![]() |
| Troll. |
En la isla de los troles, al norte de Dinamarca, tal como situó Shakespeare a Hamlet, se debatía sobre el ser y el no-ser. A los seres debatientes, desde el exterior, se los denominaba troles, porque habitaban el caos y pretendían permutar el orden establecido.
Uno de aquellos troles, Gorka, impulsado por un alud de sentimientos tras el intrincado debate, decidió desplazarse hacia el sur y probar las cosas cotidianas de los humanos. Se disfrazó de uno de ellos e intentó llevar una vida “normal”. Pero el ser que llevaba dentro emergía por todas partes y topaba con la normalidad de la gente que, al final, cansados los humanos de tanta rareza lo despreciaron.
Malherido lamentó su desplazamiento y el no haber podido integrarse como los demás querían.
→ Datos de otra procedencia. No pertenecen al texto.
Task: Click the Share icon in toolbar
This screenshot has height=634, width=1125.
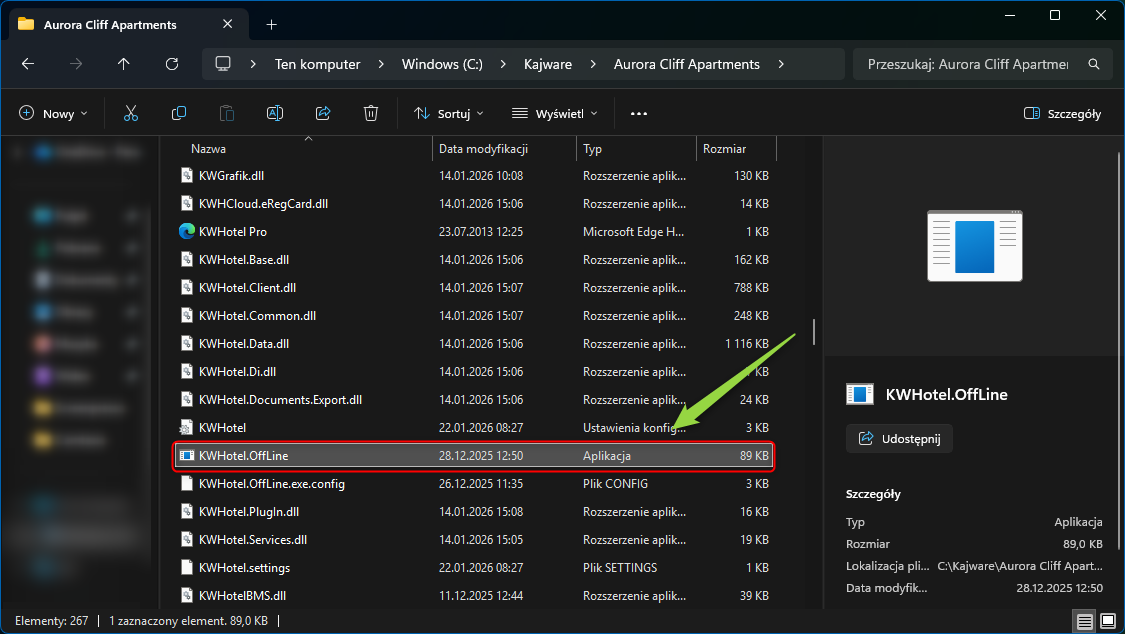Action: click(322, 114)
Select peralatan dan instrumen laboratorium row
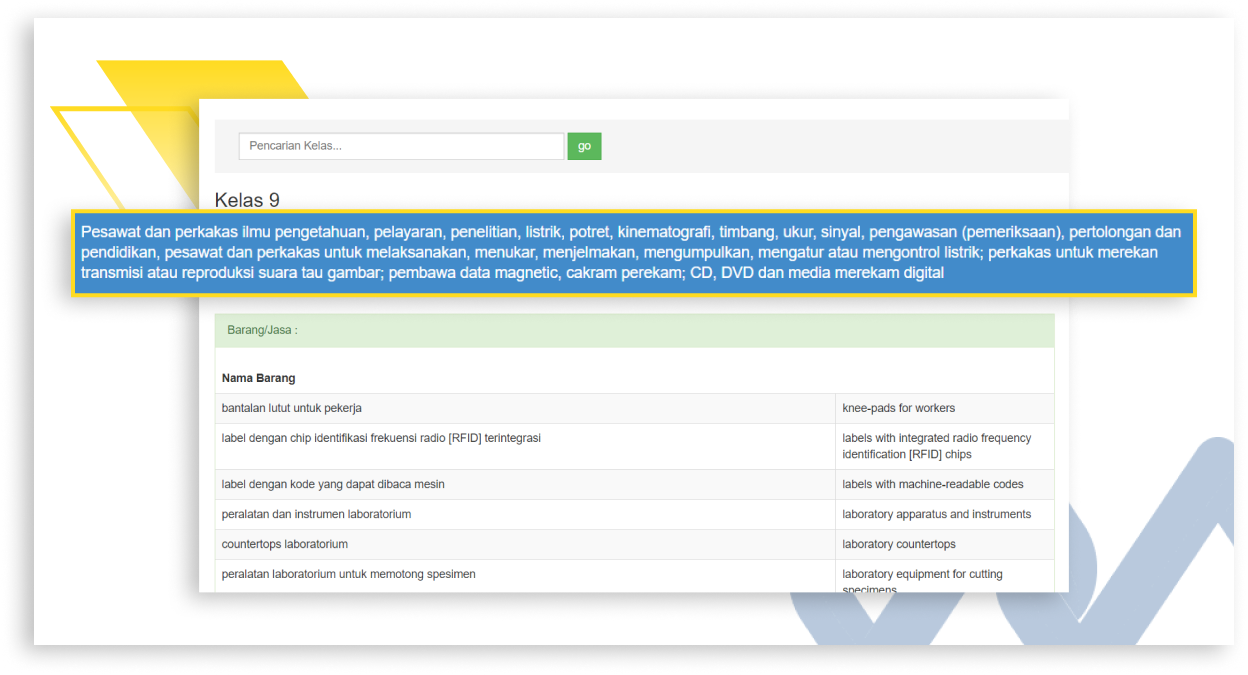 pyautogui.click(x=316, y=514)
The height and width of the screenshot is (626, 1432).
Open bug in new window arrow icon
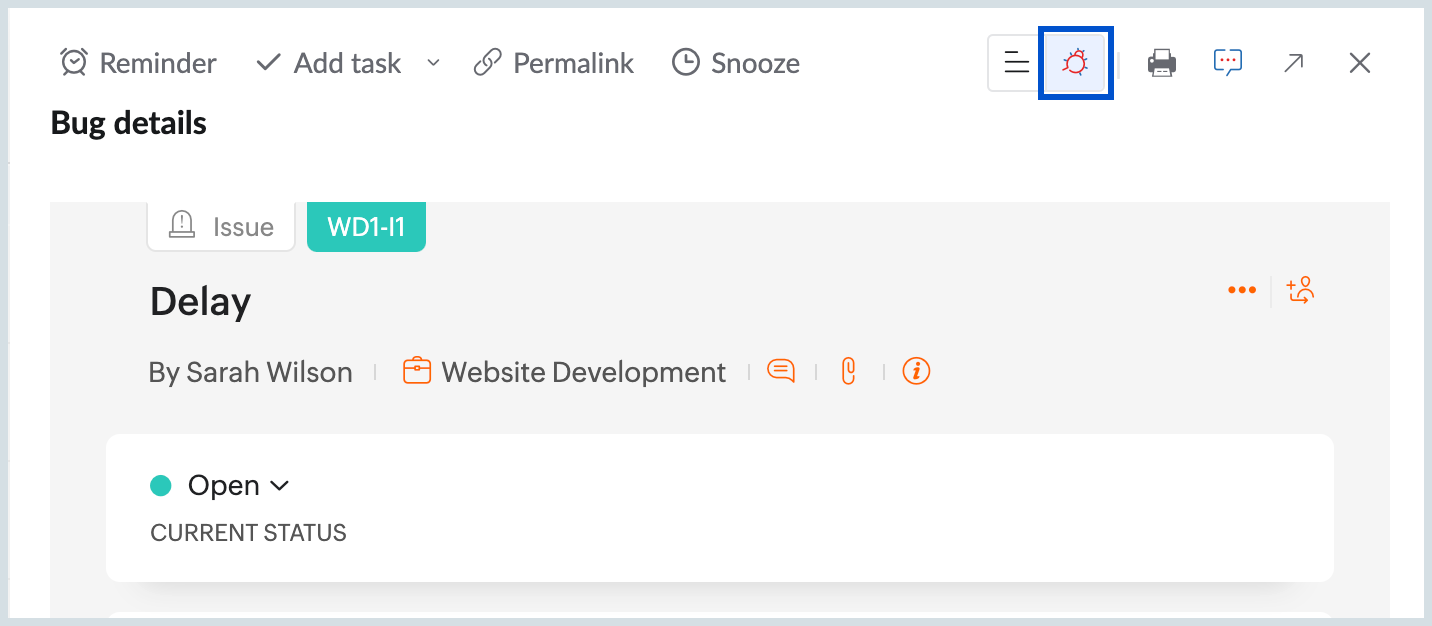[1293, 64]
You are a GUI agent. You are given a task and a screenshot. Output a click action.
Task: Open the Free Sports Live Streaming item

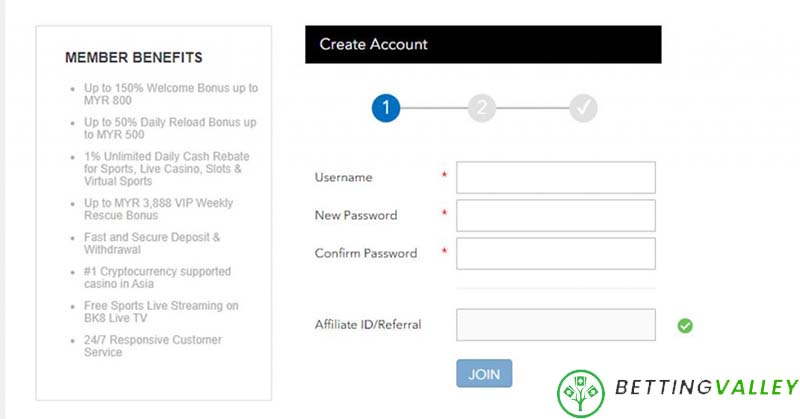(161, 312)
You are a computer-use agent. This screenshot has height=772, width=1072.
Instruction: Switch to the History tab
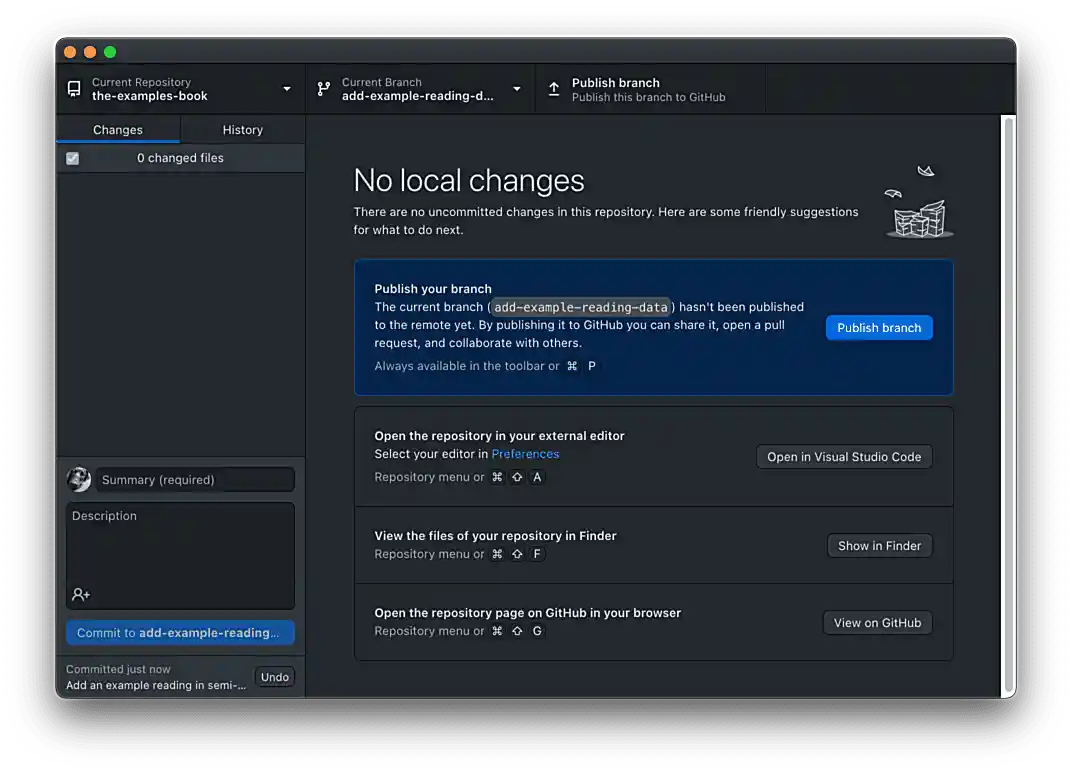pyautogui.click(x=242, y=130)
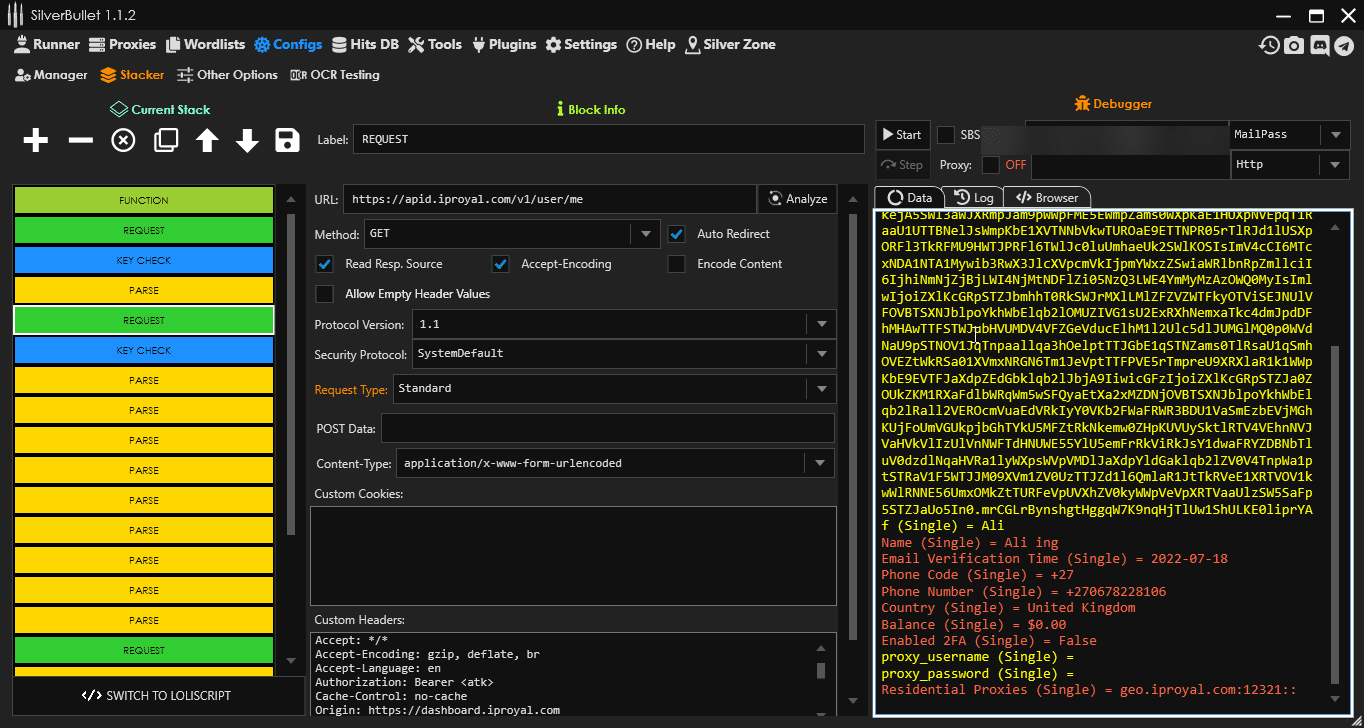Enable the Encode Content checkbox
The width and height of the screenshot is (1364, 728).
tap(677, 264)
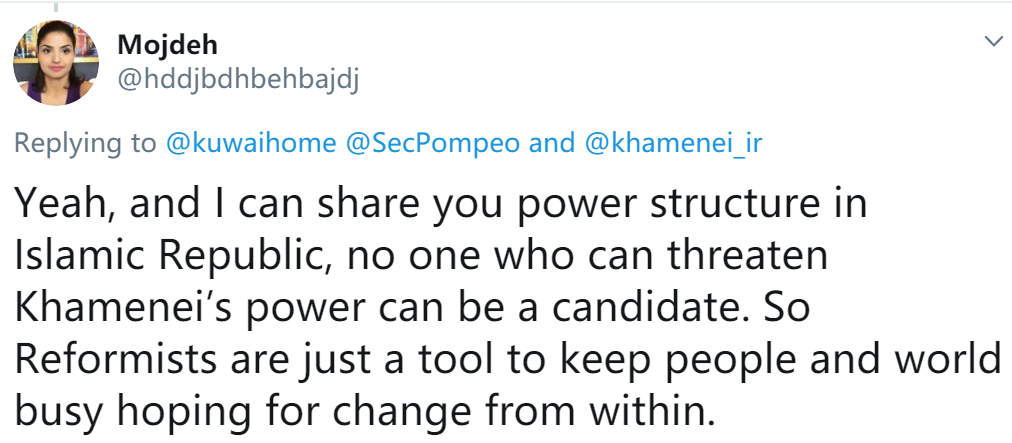
Task: Open the @kuwaihome mention link
Action: point(250,143)
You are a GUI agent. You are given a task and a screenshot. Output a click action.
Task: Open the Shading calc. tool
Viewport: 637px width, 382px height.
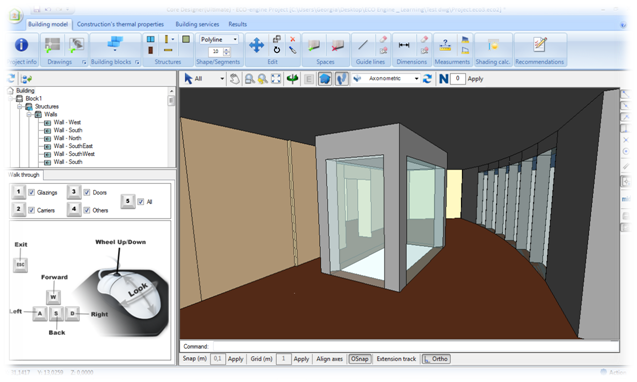(x=493, y=45)
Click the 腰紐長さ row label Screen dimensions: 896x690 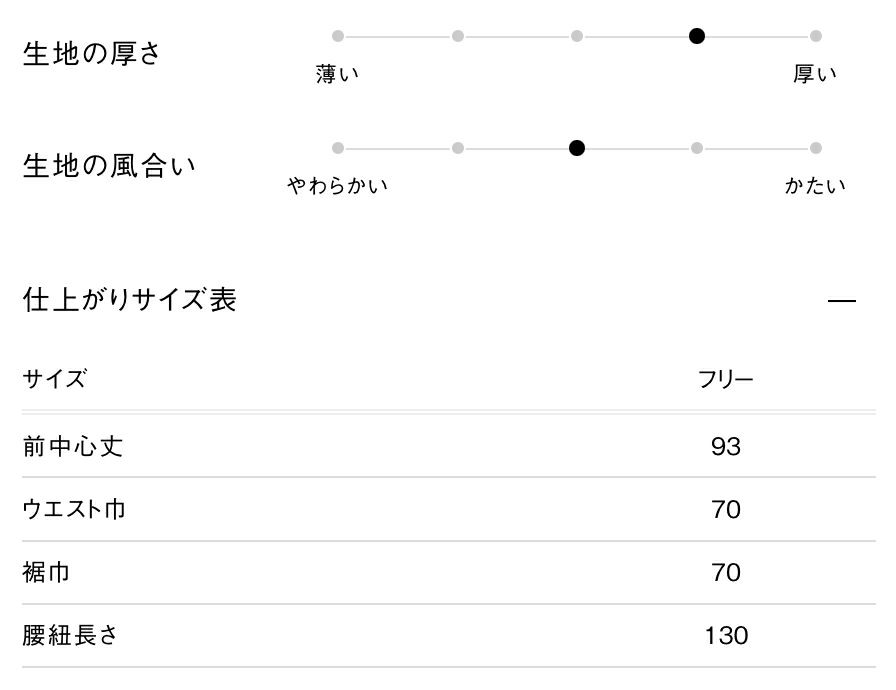pos(70,636)
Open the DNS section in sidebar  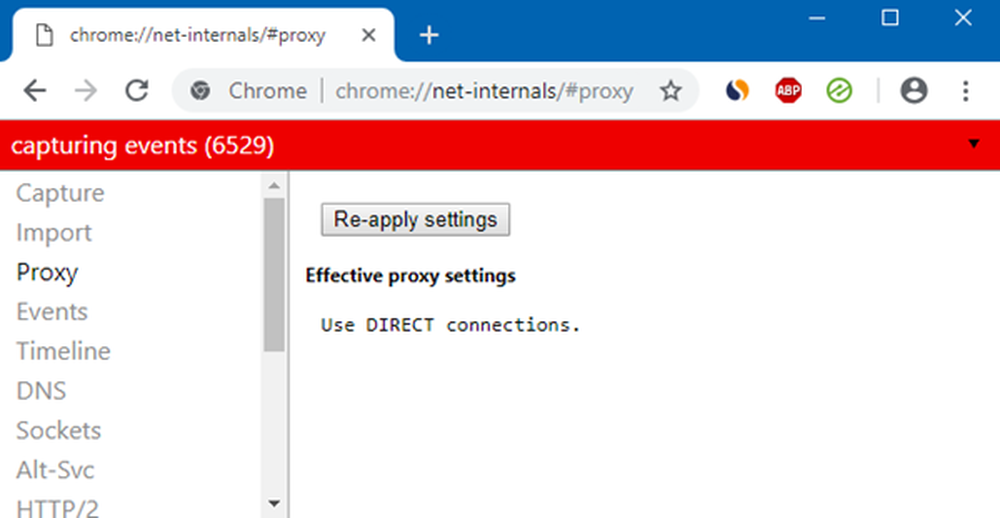click(x=41, y=391)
Pero, ¿acaso integrarse era sinónimo de formar parte de una masa informe? ¿Por qué cada individuo no podía conservar la propia personalidad y los rasgos autónomos? ¿En base a qué tenían que renunciar a la mismidad para formar parte de la indiferencia? Gorka llegó a la conclusión de que la sociedad humana quería ciudadanos dóciles y no críticos que pudieran llegar a desmontar el sistema.
No obstante, como representante del ser y del caos el trol se negó a aceptar su condición de apaleado y bogó por formular un tratado sobre la tolerancia, al estilo de Voltaire. Cogiendo de la mano a los humanos les instó a que salieran de la cueva de su ostracismo para vislumbrar lo diferente. Ver a la luz como cada cosa es única y que el fundamento es el “entre” las cosas que, además, las ubica.
La diferencia de cada realidad individual impele a inteligir la realidad como algo abierto que nos libera. El contenido ya no pesa, la forma ha proporcionado el orbe de lo irreal. El trol ofrece a los humanos la línea del horizonte continuamente variable y ampliada. Así puede albergar lo nuevo y el campo objetual reorganizarse otra vez. Desde el campo se obtiene el ámbito de realidad, el ambiente que generan las cosas, su respectividad.
Algunos humanos se movieron con Gorka por la respectividad de las cosas y alcanzaron el logos sentiente: la formalidad de la realidad sentida como algo más que la realidad de cada cosa. La aprehensión de lo real mismo que nos retiene y hace que respetemos su variabilidad. Otros humanos, en cambio, se negaron a moverse y permanecieron enquilosados en su odio hacia la diferencia. Se generaron zonas de paz y zonas de guerra. Núcleos de tolerancia y otros de intolerancia manifiesta.
La historia, el transcurso espacio-temporal de la humanidad, ofrecerá el desenlace.